Assigned task —
Through the last line of the entries, please copy every line exactly, starting with the one that contains "Click the blue CH1 range arrows icon".

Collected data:
————

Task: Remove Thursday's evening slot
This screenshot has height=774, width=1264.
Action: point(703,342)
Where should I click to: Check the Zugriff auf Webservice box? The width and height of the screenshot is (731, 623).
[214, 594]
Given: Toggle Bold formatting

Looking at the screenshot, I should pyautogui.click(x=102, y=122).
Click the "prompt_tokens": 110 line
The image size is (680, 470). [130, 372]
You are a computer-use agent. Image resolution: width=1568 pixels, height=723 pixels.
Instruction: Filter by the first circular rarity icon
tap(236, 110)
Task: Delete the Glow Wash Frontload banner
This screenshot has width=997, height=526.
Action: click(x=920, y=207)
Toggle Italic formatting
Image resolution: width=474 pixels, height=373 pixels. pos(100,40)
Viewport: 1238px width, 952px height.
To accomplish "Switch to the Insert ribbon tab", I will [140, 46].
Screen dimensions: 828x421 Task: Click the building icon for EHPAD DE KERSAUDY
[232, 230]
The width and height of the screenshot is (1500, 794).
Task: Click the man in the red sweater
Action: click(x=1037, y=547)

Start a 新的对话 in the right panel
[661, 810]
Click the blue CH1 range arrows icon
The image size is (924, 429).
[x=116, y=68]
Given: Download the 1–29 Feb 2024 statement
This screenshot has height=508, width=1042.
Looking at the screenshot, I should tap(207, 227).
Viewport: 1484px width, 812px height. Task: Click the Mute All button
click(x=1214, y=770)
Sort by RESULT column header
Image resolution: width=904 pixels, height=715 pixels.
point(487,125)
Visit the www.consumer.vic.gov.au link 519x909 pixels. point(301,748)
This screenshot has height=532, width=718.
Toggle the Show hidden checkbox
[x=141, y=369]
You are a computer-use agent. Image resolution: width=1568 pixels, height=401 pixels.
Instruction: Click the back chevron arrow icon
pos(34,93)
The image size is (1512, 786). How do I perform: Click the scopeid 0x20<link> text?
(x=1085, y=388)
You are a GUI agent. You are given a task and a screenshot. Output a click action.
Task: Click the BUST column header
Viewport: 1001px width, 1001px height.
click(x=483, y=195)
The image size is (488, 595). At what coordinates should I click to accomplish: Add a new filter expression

————

Answer to this exercise —
Click the blue CH1 range arrows icon
The image size is (924, 429).
[x=116, y=68]
Given: Download the 1–29 Feb 2024 statement
This screenshot has height=508, width=1042.
Looking at the screenshot, I should tap(207, 227).
Viewport: 1484px width, 812px height. Task: Click the Mute All button
click(x=1214, y=770)
Sort by RESULT column header
Image resolution: width=904 pixels, height=715 pixels.
point(487,125)
Visit the www.consumer.vic.gov.au link 519x909 pixels. point(301,748)
This screenshot has height=532, width=718.
Toggle the Show hidden checkbox
[x=141, y=369]
You are a computer-use agent. Image resolution: width=1568 pixels, height=401 pixels.
Instruction: Click the back chevron arrow icon
pos(34,93)
The image size is (1512, 786). How do I perform: Click the scopeid 0x20<link> text?
(x=1085, y=388)
You are a GUI agent. You are given a task and a screenshot. Output a click action.
Task: Click the BUST column header
Viewport: 1001px width, 1001px height.
click(x=483, y=195)
The image size is (488, 595). At what coordinates should I click to accomplish: Add a new filter expression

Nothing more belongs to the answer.